Prior to the 21st century, no intellectual needed be told that the United States of America (USA), Japan and Europe were leading in science and technology, for which many developing countries looked up to them for their science and technological needs.
However, over the last decade, emerging economies tend to shift the global science and technology landscape, as several Asian nations, particularly China and South Korea, rapidly increased their innovative capacities.
It is no longer surprising to have major Asian economies now perform a larger share of global research and development than the US. China is now performing nearly as much of the world’s high-tech manufacturing as the US, according to a report released by the National Science Board (NSB), the policy making body of the National Science Foundation (NSF) in US. In fact, in 2014, China reportedly led the Asian expansion with its global share growing from just four to 15 per cent during the period.
This is to say that with the emerging economies of the Asian world, the three originally known world powers no longer monopolize the global research and development arena.
This feat, I think, was made possible because emerging economies actually understood the role of science and technology in the global market place. China and South Korea have catalysed their domestic R&D by making significant investment in research and teaching enterprises, as well as enhancing S&T training in universities. The focus of their energy on crucial sectors of the global economy, including high-tech manufacturing no doubt, took them to a tall height.
China’s choice of the education curriculum as a tool to drive home their emphasis on science and technology helped to make the application of science and technological knowledge easier as it merely amounted to praticalising already impacted knowledge.
China’s story today represents hope and possibility to every developing nation and a pointer to the leaders that science and technology is imperative to achieving good living standards and rapid development.
Apparently understanding the importance of science and technology in the affairs of the nation, the Minister of Science and Technology, Dr Ogbonnaya Onu, last week, called for the establishment of the Ministry of Science and Technology in all the States of the federation. The minister explained that such gesture would be critical to the industrialization and eventual development of the country at large.
Ogbonnaya’s interest in getting the States to recognise that rapid development remains the primary role of science and technology has actually inspired this piece. I should believe that the honourable Minister of Science and Technology is not just interested in making news, but has also set in motion plans to make his call a reality.
The minister’s exposition of his ministry’s plan to liaise with the Ministry of Education to ensure that science subjects are taught in local languages in primary schools could actually be a step in the right direction only if the cycle continues in higher levels of education. This, of course, should not be done in isolation of other subjects.

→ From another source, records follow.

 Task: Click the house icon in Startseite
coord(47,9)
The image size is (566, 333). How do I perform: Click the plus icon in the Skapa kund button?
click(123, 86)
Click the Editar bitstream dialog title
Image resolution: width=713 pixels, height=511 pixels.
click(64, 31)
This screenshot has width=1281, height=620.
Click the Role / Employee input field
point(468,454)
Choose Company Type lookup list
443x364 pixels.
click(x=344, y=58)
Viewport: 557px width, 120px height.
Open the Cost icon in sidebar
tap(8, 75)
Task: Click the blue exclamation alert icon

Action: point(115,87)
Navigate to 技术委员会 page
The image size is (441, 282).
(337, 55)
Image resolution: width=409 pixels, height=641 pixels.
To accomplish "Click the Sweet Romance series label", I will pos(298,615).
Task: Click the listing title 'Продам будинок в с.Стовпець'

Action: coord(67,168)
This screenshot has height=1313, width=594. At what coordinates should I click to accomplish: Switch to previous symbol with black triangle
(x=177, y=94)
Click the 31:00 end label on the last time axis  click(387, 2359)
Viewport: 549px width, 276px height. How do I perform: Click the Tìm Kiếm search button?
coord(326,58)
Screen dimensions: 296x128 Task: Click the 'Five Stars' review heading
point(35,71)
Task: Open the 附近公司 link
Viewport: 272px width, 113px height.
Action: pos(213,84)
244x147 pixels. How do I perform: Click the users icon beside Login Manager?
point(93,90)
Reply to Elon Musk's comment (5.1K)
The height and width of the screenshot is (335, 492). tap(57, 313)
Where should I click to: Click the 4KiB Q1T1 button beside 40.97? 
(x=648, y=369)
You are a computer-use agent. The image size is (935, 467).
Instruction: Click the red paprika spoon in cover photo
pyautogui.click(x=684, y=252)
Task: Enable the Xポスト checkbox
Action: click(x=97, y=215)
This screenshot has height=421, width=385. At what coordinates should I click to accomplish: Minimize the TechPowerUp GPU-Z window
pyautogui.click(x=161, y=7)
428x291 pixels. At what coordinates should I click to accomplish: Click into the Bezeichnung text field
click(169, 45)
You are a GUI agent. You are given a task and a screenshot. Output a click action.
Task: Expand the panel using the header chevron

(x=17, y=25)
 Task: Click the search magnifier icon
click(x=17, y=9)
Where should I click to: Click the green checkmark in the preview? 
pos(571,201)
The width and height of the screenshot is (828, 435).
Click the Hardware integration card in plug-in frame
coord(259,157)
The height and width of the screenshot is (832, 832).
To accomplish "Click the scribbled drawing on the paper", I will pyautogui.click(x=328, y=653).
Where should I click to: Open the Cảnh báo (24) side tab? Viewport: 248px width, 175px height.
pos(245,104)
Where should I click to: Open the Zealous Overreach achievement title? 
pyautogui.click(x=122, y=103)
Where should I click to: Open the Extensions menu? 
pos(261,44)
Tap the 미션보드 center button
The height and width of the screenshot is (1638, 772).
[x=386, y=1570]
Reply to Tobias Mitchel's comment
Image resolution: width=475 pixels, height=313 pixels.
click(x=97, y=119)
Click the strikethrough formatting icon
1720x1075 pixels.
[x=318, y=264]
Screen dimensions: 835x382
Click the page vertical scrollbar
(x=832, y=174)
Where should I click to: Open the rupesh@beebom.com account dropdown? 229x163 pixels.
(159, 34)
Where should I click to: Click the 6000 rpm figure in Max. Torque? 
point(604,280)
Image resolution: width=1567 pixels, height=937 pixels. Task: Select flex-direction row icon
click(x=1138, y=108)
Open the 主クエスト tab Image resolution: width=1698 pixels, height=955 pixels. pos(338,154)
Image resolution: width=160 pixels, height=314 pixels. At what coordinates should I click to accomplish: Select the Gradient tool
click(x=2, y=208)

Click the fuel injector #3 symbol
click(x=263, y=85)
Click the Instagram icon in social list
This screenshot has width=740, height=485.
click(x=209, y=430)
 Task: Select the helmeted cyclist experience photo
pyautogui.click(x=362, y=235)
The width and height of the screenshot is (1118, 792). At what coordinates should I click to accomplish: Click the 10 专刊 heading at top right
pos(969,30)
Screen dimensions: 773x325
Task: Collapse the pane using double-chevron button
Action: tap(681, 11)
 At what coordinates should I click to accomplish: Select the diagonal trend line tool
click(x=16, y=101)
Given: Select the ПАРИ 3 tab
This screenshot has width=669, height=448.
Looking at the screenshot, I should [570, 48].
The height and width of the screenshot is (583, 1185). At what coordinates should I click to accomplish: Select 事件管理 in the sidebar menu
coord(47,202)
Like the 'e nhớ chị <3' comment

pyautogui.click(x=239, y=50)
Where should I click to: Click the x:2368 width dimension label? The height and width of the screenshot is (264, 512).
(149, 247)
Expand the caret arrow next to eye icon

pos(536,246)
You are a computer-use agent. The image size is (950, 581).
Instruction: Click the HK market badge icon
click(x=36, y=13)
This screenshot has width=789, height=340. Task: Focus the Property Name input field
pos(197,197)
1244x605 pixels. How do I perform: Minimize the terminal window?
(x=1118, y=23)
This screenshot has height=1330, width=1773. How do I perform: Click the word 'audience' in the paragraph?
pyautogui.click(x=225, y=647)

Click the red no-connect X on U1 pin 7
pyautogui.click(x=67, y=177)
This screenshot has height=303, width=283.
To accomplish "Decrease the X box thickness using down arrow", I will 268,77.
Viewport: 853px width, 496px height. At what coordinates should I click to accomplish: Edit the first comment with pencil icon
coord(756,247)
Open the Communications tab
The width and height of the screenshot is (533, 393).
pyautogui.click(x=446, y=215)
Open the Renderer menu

While the proposed effort of the ministry at developing policy thrust on leather technology, as well as creating a platform for Nigerian Institute of Leather Technology to work closely with shoe manufacturers in Aba, is considered a welcome development, the truth remains that Nigeria requires more than a snail speed in its technological advancement bid.
Nigeria’s textile industry is one outfit where technology and innovation are showcased. Our agricultural and biotechnology sectors beckon for urgent investment. A neglect of this handicaps research and development in strategic industries.
Nigeria, like Asian countries, must aggressively pursue initiatives with major investment in research and development. This will help reduce our reliance and over dependence on foreign technologies, as well as step up Nigeria’s economy to the next level.